[[ Given data, beginning ]]
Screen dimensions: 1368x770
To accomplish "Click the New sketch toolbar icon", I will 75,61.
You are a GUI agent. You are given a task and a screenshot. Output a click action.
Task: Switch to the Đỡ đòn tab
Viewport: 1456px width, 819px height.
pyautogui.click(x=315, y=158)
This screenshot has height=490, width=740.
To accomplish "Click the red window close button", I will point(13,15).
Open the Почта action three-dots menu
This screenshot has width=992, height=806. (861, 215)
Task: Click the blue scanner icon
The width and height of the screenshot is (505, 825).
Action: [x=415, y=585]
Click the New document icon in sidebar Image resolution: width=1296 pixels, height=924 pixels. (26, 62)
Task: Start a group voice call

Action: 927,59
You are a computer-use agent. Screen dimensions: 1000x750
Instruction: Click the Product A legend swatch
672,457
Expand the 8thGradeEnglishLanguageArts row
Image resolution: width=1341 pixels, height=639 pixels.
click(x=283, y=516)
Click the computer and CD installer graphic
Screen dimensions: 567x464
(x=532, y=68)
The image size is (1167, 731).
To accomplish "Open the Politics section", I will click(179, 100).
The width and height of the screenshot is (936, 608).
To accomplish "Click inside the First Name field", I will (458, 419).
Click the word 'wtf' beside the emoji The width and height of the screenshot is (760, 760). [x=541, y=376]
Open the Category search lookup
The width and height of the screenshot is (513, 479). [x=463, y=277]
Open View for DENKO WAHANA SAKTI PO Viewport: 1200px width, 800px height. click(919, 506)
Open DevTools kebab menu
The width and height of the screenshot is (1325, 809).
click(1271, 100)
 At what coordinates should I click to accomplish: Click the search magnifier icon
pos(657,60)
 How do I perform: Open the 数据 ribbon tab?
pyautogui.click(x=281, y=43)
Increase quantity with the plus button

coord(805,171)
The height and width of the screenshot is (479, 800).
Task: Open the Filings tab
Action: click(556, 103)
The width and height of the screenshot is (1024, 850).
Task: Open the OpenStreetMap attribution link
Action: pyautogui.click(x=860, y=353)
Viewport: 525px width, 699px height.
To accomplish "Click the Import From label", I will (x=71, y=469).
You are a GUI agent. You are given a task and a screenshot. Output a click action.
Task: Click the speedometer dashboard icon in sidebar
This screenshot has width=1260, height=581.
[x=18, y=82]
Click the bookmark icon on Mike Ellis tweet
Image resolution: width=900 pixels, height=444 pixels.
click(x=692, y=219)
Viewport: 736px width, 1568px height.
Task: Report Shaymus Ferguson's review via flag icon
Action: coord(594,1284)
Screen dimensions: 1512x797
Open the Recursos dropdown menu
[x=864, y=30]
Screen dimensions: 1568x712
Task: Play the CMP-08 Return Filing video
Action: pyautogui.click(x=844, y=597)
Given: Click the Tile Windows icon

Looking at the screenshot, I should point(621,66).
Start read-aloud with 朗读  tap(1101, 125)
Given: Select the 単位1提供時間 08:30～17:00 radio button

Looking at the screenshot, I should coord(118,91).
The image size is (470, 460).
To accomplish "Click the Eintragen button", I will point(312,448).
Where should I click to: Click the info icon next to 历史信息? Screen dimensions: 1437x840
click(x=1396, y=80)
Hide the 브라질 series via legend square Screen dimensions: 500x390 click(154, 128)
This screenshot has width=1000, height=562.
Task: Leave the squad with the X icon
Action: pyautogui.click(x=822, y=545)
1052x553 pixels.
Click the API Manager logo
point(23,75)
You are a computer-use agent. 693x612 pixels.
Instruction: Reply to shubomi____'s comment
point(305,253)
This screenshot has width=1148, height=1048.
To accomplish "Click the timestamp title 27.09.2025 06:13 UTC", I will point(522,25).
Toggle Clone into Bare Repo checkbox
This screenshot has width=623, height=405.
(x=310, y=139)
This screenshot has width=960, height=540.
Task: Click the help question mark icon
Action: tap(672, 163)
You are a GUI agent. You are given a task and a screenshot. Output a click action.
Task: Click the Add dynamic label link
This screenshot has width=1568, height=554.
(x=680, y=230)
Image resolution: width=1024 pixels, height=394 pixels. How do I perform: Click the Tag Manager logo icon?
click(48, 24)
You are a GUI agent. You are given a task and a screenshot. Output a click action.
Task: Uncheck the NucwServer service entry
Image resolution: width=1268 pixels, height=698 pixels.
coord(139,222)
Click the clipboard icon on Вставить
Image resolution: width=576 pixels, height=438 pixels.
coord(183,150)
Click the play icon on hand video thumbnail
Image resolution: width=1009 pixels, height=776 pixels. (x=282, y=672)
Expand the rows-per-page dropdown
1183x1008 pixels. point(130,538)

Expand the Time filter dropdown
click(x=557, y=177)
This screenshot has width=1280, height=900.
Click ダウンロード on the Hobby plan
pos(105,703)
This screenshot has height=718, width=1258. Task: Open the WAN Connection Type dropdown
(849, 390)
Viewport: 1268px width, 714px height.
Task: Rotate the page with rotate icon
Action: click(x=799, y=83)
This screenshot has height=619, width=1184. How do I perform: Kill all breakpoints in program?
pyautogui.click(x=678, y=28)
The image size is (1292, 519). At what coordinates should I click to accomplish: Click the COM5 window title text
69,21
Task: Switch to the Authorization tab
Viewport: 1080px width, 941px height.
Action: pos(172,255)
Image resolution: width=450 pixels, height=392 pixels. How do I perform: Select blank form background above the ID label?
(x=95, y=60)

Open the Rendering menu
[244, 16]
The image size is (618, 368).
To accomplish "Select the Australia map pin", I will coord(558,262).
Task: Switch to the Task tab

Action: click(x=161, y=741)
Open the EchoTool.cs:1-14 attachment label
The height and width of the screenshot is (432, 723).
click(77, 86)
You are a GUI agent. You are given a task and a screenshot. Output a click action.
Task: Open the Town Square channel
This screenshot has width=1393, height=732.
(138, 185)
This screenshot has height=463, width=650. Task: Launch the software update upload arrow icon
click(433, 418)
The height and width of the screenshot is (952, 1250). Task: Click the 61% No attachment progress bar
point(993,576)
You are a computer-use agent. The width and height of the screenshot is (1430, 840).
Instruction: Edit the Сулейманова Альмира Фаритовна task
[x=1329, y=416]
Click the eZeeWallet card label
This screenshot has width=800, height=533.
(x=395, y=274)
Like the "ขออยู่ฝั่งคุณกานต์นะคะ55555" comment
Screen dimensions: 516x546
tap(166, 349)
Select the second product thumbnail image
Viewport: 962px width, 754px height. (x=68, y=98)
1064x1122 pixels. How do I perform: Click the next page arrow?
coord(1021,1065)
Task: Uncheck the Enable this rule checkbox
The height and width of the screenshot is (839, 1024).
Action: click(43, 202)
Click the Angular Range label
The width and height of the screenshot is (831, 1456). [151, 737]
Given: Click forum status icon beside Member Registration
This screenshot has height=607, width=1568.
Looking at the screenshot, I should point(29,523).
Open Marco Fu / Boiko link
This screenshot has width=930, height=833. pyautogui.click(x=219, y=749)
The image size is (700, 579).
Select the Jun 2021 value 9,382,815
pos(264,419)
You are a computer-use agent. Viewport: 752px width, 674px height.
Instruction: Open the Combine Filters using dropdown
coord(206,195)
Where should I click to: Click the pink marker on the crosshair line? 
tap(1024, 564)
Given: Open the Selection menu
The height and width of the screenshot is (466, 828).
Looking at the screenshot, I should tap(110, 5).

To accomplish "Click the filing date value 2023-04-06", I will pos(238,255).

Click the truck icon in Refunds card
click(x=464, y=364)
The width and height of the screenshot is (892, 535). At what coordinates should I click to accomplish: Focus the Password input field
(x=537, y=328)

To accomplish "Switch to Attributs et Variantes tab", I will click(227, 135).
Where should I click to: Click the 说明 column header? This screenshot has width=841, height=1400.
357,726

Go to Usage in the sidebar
[[ Given data, end ]]
*Task objective*
Output the entries verbatim.

*Solution for this task*
Screen dimensions: 1368x770
To accomplish "Click the New sketch toolbar icon", I will 75,61.
You are a GUI agent. You are given a task and a screenshot. Output a click action.
Task: Switch to the Đỡ đòn tab
Viewport: 1456px width, 819px height.
pyautogui.click(x=315, y=158)
This screenshot has height=490, width=740.
To accomplish "Click the red window close button", I will point(13,15).
Open the Почта action three-dots menu
This screenshot has width=992, height=806. (861, 215)
Task: Click the blue scanner icon
The width and height of the screenshot is (505, 825).
Action: [x=415, y=585]
Click the New document icon in sidebar Image resolution: width=1296 pixels, height=924 pixels. (26, 62)
Task: Start a group voice call

Action: 927,59
You are a computer-use agent. Screen dimensions: 1000x750
Instruction: Click the Product A legend swatch
672,457
Expand the 8thGradeEnglishLanguageArts row
Image resolution: width=1341 pixels, height=639 pixels.
click(x=283, y=516)
Click the computer and CD installer graphic
Screen dimensions: 567x464
(x=532, y=68)
The image size is (1167, 731).
To accomplish "Open the Politics section", I will click(179, 100).
The width and height of the screenshot is (936, 608).
To accomplish "Click inside the First Name field", I will (458, 419).
Click the word 'wtf' beside the emoji The width and height of the screenshot is (760, 760). [x=541, y=376]
Open the Category search lookup
The width and height of the screenshot is (513, 479). [x=463, y=277]
Open View for DENKO WAHANA SAKTI PO Viewport: 1200px width, 800px height. click(919, 506)
Open DevTools kebab menu
The width and height of the screenshot is (1325, 809).
click(1271, 100)
 At what coordinates should I click to accomplish: Click the search magnifier icon
pos(657,60)
 How do I perform: Open the 数据 ribbon tab?
pyautogui.click(x=281, y=43)
Increase quantity with the plus button

coord(805,171)
The height and width of the screenshot is (479, 800).
Task: Open the Filings tab
Action: click(556, 103)
The width and height of the screenshot is (1024, 850).
Task: Open the OpenStreetMap attribution link
Action: pyautogui.click(x=860, y=353)
Viewport: 525px width, 699px height.
To accomplish "Click the Import From label", I will (x=71, y=469).
You are a GUI agent. You are given a task and a screenshot. Output a click action.
Task: Click the speedometer dashboard icon in sidebar
This screenshot has width=1260, height=581.
[x=18, y=82]
Click the bookmark icon on Mike Ellis tweet
Image resolution: width=900 pixels, height=444 pixels.
click(x=692, y=219)
Viewport: 736px width, 1568px height.
Task: Report Shaymus Ferguson's review via flag icon
Action: coord(594,1284)
Screen dimensions: 1512x797
Open the Recursos dropdown menu
[x=864, y=30]
Screen dimensions: 1568x712
Task: Play the CMP-08 Return Filing video
Action: pyautogui.click(x=844, y=597)
Given: Click the Tile Windows icon

Looking at the screenshot, I should point(621,66).
Start read-aloud with 朗读  tap(1101, 125)
Given: Select the 単位1提供時間 08:30～17:00 radio button

Looking at the screenshot, I should coord(118,91).
The image size is (470, 460).
To accomplish "Click the Eintragen button", I will point(312,448).
Where should I click to: Click the info icon next to 历史信息? Screen dimensions: 1437x840
click(x=1396, y=80)
Hide the 브라질 series via legend square Screen dimensions: 500x390 click(154, 128)
This screenshot has width=1000, height=562.
Task: Leave the squad with the X icon
Action: pyautogui.click(x=822, y=545)
1052x553 pixels.
Click the API Manager logo
point(23,75)
You are a computer-use agent. 693x612 pixels.
Instruction: Reply to shubomi____'s comment
point(305,253)
This screenshot has width=1148, height=1048.
To accomplish "Click the timestamp title 27.09.2025 06:13 UTC", I will point(522,25).
Toggle Clone into Bare Repo checkbox
This screenshot has width=623, height=405.
(x=310, y=139)
This screenshot has width=960, height=540.
Task: Click the help question mark icon
Action: tap(672, 163)
You are a GUI agent. You are given a task and a screenshot. Output a click action.
Task: Click the Add dynamic label link
This screenshot has width=1568, height=554.
(x=680, y=230)
Image resolution: width=1024 pixels, height=394 pixels. How do I perform: Click the Tag Manager logo icon?
click(48, 24)
You are a GUI agent. You are given a task and a screenshot. Output a click action.
Task: Uncheck the NucwServer service entry
Image resolution: width=1268 pixels, height=698 pixels.
coord(139,222)
Click the clipboard icon on Вставить
Image resolution: width=576 pixels, height=438 pixels.
coord(183,150)
Click the play icon on hand video thumbnail
Image resolution: width=1009 pixels, height=776 pixels. (x=282, y=672)
Expand the rows-per-page dropdown
1183x1008 pixels. point(130,538)

Expand the Time filter dropdown
click(x=557, y=177)
This screenshot has width=1280, height=900.
Click ダウンロード on the Hobby plan
pos(105,703)
This screenshot has height=718, width=1258. Task: Open the WAN Connection Type dropdown
(849, 390)
Viewport: 1268px width, 714px height.
Task: Rotate the page with rotate icon
Action: click(x=799, y=83)
This screenshot has height=619, width=1184. How do I perform: Kill all breakpoints in program?
pyautogui.click(x=678, y=28)
The image size is (1292, 519). At what coordinates should I click to accomplish: Click the COM5 window title text
69,21
Task: Switch to the Authorization tab
Viewport: 1080px width, 941px height.
Action: pos(172,255)
Image resolution: width=450 pixels, height=392 pixels. How do I perform: Select blank form background above the ID label?
(x=95, y=60)

Open the Rendering menu
[244, 16]
The image size is (618, 368).
To accomplish "Select the Australia map pin", I will coord(558,262).
Task: Switch to the Task tab

Action: click(x=161, y=741)
Open the EchoTool.cs:1-14 attachment label
The height and width of the screenshot is (432, 723).
click(77, 86)
You are a GUI agent. You are given a task and a screenshot. Output a click action.
Task: Open the Town Square channel
This screenshot has width=1393, height=732.
(138, 185)
This screenshot has height=463, width=650. Task: Launch the software update upload arrow icon
click(433, 418)
The height and width of the screenshot is (952, 1250). Task: Click the 61% No attachment progress bar
point(993,576)
You are a computer-use agent. The width and height of the screenshot is (1430, 840).
Instruction: Edit the Сулейманова Альмира Фаритовна task
[x=1329, y=416]
Click the eZeeWallet card label
This screenshot has width=800, height=533.
(x=395, y=274)
Like the "ขออยู่ฝั่งคุณกานต์นะคะ55555" comment
Screen dimensions: 516x546
tap(166, 349)
Select the second product thumbnail image
Viewport: 962px width, 754px height. (x=68, y=98)
1064x1122 pixels. How do I perform: Click the next page arrow?
coord(1021,1065)
Task: Uncheck the Enable this rule checkbox
The height and width of the screenshot is (839, 1024).
Action: click(43, 202)
Click the Angular Range label
The width and height of the screenshot is (831, 1456). [151, 737]
Given: Click forum status icon beside Member Registration
This screenshot has height=607, width=1568.
Looking at the screenshot, I should point(29,523).
Open Marco Fu / Boiko link
This screenshot has width=930, height=833. pyautogui.click(x=219, y=749)
The image size is (700, 579).
Select the Jun 2021 value 9,382,815
pos(264,419)
You are a computer-use agent. Viewport: 752px width, 674px height.
Instruction: Open the Combine Filters using dropdown
coord(206,195)
Where should I click to: Click the pink marker on the crosshair line? 
tap(1024, 564)
Given: Open the Selection menu
The height and width of the screenshot is (466, 828).
Looking at the screenshot, I should tap(110, 5).

To accomplish "Click the filing date value 2023-04-06", I will pos(238,255).

Click the truck icon in Refunds card
click(x=464, y=364)
The width and height of the screenshot is (892, 535). At what coordinates should I click to accomplish: Focus the Password input field
(x=537, y=328)

To accomplish "Switch to Attributs et Variantes tab", I will click(227, 135).
Where should I click to: Click the 说明 column header? This screenshot has width=841, height=1400.
357,726

Go to Usage in the sidebar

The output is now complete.